CIO Mag : Comment appréciez-vous la situation économique de l’industrie touristique africaine à l’ère numérique ?
Mouhamed Faouzou DEME : Positivement ! Mais partons des statistiques pour mieux apprécier les réalités. Selon l’Organisation Mondiale du Tourisme (OMT), le nombre de visiteurs internationaux, en 2017 était de 1,326 milliard de personnes, pour un volume de recettes de 1340 milliards de dollars. Dans cette performance, l’Afrique n’a enregistré qu’un revenu marginal de 37 milliards de dollars US, généré par 63 millions de touristes internationaux. Il est important d’insister sur le fait que le tourisme est la première industrie mondiale même s’il est pratiqué par seulement 3,5% de la population mondiale.
Et dans ces chiffres, selon Ecofin Hebdo, le commerce électronique a généré un revenu de 16,5 milliards de dollars en 2017 sur le continent africain. En se basant sur un rapport du site de recherche Statista.com, le portail de données marchés indique, que d’ici à cinq ans, le commerce électronique devrait atteindre un chiffre d’affaires de 29 milliards de dollars. Et, selon McKinsey dans un de ses rapports, il dit que le commerce électronique, très prometteur, pourrait accaparer 10% des ventes au détail dans les plus grandes économies d’Afrique d’ici à 2025. En valeur financière, cela se traduirait par près de 75 milliards de dollars de ventes en ligne annuelles.
« C’est vous dire que c’est encore timide, mais l’espoir est grand de voir le tourisme africain, prendre son envol à partir du numérique »
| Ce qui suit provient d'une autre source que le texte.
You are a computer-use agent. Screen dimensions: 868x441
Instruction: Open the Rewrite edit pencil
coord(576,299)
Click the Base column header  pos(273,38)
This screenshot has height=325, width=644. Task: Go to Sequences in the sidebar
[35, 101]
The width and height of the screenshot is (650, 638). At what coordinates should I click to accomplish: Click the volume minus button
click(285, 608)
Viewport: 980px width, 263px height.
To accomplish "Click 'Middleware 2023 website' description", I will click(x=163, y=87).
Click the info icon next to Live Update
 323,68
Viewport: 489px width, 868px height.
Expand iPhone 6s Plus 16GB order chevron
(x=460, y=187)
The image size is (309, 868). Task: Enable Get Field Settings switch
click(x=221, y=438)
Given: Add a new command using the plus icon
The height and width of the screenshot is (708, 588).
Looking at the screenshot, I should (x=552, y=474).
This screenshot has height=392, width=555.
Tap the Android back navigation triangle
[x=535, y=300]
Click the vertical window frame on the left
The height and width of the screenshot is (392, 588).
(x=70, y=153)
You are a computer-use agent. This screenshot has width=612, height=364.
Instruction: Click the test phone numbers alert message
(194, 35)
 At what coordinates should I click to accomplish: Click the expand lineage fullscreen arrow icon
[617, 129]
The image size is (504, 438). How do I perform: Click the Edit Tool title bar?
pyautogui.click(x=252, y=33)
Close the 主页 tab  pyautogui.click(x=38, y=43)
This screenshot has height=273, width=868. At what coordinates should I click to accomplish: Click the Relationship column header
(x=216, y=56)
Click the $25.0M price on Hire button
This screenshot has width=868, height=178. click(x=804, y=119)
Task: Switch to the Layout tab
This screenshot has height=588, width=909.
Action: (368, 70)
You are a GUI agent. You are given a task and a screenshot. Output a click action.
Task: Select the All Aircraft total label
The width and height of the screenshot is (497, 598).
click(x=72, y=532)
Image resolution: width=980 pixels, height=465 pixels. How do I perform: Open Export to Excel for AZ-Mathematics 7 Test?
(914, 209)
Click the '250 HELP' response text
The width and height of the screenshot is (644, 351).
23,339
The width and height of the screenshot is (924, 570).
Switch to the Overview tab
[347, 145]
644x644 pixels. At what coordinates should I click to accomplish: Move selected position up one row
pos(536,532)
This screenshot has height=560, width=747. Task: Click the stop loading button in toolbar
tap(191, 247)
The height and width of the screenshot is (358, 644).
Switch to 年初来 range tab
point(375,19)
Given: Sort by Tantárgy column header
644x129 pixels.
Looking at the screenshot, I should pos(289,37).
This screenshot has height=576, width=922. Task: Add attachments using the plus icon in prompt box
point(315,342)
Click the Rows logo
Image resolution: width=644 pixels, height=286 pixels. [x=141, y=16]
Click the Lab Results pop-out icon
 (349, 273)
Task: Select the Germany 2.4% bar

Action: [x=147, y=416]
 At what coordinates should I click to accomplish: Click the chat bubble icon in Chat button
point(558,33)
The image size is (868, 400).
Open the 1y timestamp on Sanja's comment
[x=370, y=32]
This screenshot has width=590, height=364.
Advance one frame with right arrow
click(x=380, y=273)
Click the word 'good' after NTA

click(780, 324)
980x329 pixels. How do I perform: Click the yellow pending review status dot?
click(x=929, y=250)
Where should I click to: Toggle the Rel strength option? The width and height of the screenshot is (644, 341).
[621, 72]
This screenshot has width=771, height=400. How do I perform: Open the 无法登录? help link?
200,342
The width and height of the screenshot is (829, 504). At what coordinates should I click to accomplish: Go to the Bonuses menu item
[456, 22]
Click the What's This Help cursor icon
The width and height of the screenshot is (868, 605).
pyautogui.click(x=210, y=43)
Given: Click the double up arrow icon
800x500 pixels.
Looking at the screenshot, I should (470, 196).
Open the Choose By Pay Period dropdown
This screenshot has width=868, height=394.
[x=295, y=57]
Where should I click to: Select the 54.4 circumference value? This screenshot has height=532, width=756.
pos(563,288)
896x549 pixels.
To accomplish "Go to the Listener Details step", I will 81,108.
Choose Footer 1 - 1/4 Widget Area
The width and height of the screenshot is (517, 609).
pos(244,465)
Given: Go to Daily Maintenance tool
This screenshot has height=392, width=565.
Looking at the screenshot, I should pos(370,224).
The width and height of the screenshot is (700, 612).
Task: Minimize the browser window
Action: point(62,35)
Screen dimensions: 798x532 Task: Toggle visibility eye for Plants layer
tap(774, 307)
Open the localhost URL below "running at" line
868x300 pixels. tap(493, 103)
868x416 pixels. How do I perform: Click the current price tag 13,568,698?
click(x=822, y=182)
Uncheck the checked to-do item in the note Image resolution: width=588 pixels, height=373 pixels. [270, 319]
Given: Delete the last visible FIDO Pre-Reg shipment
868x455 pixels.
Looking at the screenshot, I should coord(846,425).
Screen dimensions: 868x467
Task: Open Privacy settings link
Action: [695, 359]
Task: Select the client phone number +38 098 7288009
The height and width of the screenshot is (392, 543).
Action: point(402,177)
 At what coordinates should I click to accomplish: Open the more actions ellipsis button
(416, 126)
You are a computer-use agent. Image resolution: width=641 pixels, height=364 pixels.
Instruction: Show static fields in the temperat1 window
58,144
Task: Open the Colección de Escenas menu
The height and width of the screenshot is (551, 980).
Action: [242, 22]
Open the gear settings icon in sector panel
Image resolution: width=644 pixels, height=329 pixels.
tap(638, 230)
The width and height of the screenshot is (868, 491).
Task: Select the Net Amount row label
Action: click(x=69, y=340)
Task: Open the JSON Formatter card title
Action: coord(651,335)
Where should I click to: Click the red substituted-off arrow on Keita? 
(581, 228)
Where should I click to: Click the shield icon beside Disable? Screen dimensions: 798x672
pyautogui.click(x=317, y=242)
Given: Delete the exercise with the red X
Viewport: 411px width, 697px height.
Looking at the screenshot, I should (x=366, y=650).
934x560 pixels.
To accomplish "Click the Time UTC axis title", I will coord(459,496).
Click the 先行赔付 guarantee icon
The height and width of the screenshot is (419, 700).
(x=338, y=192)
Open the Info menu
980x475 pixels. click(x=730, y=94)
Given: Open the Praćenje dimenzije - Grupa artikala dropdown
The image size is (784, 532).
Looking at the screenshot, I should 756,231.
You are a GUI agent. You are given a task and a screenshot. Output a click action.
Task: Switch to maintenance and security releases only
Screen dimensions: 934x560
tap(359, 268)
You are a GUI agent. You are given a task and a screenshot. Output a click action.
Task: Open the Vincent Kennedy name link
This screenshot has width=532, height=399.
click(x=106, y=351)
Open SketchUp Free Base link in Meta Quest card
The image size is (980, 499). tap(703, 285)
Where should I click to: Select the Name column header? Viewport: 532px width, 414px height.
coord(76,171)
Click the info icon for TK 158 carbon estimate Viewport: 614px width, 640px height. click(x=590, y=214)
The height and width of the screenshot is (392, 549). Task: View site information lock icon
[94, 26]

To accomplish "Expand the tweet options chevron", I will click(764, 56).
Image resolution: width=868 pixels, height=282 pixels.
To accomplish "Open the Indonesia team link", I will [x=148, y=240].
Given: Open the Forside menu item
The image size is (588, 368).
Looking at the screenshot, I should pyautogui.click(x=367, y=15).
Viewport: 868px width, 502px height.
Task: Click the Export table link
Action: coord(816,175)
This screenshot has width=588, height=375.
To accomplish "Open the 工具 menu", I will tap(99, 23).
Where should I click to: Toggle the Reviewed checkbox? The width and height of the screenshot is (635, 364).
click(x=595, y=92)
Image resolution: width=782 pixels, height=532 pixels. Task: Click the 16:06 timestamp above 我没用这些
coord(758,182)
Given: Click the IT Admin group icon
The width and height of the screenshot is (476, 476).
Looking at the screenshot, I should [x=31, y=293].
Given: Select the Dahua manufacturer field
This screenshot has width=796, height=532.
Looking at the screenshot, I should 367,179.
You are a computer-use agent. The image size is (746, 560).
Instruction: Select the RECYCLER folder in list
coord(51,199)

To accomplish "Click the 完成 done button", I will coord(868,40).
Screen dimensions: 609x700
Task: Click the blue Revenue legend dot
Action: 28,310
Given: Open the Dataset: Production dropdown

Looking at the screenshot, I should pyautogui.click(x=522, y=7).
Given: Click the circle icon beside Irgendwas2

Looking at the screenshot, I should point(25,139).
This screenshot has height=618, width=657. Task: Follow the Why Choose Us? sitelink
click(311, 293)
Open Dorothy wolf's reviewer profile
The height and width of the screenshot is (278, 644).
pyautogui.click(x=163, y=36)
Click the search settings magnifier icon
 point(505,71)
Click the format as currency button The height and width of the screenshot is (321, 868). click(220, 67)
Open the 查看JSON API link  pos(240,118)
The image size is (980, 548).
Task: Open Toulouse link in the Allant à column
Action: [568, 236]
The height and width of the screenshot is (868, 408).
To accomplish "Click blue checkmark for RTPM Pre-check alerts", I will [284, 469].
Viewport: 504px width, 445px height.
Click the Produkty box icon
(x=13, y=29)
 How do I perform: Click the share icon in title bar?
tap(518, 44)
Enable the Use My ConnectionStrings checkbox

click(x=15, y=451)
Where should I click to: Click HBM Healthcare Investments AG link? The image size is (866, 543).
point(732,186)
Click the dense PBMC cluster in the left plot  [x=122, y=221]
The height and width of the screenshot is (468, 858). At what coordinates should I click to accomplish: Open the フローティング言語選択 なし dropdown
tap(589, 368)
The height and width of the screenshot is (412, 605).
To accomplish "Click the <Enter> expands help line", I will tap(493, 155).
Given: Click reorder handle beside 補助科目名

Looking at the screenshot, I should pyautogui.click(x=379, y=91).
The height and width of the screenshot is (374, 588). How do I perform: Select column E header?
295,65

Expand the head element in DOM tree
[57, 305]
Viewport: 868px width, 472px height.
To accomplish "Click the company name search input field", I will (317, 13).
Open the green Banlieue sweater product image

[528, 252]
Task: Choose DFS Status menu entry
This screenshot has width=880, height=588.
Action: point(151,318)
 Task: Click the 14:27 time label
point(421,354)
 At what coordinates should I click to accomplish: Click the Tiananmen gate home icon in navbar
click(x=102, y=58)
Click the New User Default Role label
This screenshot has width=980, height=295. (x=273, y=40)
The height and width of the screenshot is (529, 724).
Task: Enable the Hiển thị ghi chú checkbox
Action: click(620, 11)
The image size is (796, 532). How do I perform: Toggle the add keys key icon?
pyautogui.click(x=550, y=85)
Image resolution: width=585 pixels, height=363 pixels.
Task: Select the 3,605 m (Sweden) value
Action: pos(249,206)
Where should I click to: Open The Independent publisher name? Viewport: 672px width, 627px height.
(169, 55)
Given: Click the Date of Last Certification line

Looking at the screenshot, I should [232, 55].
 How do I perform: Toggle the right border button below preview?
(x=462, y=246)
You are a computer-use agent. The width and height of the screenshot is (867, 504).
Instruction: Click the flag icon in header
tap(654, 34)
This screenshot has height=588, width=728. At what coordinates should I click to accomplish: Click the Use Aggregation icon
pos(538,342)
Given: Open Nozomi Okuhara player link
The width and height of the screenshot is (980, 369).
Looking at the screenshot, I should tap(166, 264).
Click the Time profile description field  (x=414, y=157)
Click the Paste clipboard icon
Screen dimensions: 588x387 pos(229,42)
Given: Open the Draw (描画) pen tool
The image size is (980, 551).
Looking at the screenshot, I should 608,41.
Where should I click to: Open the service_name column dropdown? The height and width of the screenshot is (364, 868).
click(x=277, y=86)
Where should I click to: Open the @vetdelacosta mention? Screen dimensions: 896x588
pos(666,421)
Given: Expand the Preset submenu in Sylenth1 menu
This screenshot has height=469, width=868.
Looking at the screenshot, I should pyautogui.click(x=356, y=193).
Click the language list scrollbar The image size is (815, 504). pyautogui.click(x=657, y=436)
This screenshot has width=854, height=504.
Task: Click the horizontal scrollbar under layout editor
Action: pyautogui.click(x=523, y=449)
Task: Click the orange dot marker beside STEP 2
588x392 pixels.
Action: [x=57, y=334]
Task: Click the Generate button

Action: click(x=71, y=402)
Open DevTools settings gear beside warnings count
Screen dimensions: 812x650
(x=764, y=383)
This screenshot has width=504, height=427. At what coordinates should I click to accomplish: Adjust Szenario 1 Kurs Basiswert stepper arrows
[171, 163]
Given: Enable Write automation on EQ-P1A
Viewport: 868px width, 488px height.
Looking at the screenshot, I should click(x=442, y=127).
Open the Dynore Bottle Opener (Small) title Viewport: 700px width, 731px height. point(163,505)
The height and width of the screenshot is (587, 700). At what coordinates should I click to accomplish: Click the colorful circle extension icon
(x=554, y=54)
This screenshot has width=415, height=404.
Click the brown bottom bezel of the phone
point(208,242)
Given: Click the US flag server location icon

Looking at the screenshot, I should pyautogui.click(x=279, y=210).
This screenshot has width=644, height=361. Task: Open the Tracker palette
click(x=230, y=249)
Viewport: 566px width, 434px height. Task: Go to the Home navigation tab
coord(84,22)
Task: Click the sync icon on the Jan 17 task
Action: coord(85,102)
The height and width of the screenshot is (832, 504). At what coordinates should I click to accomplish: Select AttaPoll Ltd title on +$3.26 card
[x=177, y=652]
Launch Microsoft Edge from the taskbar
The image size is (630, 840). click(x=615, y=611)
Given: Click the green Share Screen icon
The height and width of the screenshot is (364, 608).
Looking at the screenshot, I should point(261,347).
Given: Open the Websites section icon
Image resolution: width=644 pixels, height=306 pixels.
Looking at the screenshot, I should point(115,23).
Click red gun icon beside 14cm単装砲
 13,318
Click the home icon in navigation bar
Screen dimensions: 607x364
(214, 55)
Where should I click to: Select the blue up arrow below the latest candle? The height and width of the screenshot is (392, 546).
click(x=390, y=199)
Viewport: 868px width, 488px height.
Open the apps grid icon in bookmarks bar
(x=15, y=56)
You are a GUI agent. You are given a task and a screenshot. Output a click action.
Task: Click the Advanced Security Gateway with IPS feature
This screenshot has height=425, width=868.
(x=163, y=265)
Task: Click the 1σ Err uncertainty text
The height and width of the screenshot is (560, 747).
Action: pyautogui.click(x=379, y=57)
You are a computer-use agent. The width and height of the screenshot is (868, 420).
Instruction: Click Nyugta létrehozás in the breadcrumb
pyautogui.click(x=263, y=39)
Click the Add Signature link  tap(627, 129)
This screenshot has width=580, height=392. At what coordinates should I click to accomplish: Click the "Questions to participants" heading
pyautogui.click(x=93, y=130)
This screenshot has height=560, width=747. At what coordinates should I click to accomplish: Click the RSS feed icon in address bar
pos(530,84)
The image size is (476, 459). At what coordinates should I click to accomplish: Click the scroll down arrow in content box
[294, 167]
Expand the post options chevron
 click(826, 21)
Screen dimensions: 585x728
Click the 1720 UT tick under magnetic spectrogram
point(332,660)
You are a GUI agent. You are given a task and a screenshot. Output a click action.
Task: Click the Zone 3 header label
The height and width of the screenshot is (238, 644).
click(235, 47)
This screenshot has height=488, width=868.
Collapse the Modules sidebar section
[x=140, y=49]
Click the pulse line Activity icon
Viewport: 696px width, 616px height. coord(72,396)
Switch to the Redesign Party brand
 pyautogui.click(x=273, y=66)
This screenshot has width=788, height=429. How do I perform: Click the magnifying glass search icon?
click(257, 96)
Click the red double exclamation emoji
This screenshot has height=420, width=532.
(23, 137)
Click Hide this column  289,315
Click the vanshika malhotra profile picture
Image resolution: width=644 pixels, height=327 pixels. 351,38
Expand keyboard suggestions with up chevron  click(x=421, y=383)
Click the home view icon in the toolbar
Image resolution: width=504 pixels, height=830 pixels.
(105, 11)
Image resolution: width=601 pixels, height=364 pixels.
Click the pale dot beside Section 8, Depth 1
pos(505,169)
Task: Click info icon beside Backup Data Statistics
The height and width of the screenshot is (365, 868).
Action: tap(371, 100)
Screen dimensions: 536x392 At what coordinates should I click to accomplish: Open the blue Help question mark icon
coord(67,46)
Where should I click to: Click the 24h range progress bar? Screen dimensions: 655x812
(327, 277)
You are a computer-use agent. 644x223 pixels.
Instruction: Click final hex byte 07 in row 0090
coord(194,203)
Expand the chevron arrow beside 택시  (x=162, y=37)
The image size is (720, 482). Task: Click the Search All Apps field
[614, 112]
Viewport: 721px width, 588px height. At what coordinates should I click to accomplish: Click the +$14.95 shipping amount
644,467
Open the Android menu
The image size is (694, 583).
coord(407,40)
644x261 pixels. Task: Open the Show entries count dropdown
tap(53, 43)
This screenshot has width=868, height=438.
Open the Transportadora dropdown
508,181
Ceci explique quelque part que les banques aussi prennent également la voie de l’économie numérique. Tout ceci pour vous dire que le potentiel existe, les outils également, donc il faudrait à l’Afrique une volonté politique affirmée et un engament du secteur privé touristique aux cotés des pouvoirs publics pour davantage d’efforts dans la mise en route du tourisme. D’ailleurs comme je suis friand de statistique, je vous demande de jeter un regard dans le rapport 2017 d’Afri-Shopping, ou il a dénombré 264 entreprises qui exercent des activités de commerce électronique sur 23 marchés africains, dans divers secteurs dont les services d’hôtellerie, les transports et voyage, et le tourisme.
C’est vous dire que c’est encore timide, mais l’espoir est grand de voir le tourisme africain, prendre son envol à partir du numérique. Je peux vous certifier que concernant le tourisme, la forte croissance observée dans le monde, est principalement due à l’apport du numérique et donc l’Afrique à un exemple à suivre dans ce domaine-là.
Y a-t-il des obstacles pour arriver à cet envol dont vous parlez ?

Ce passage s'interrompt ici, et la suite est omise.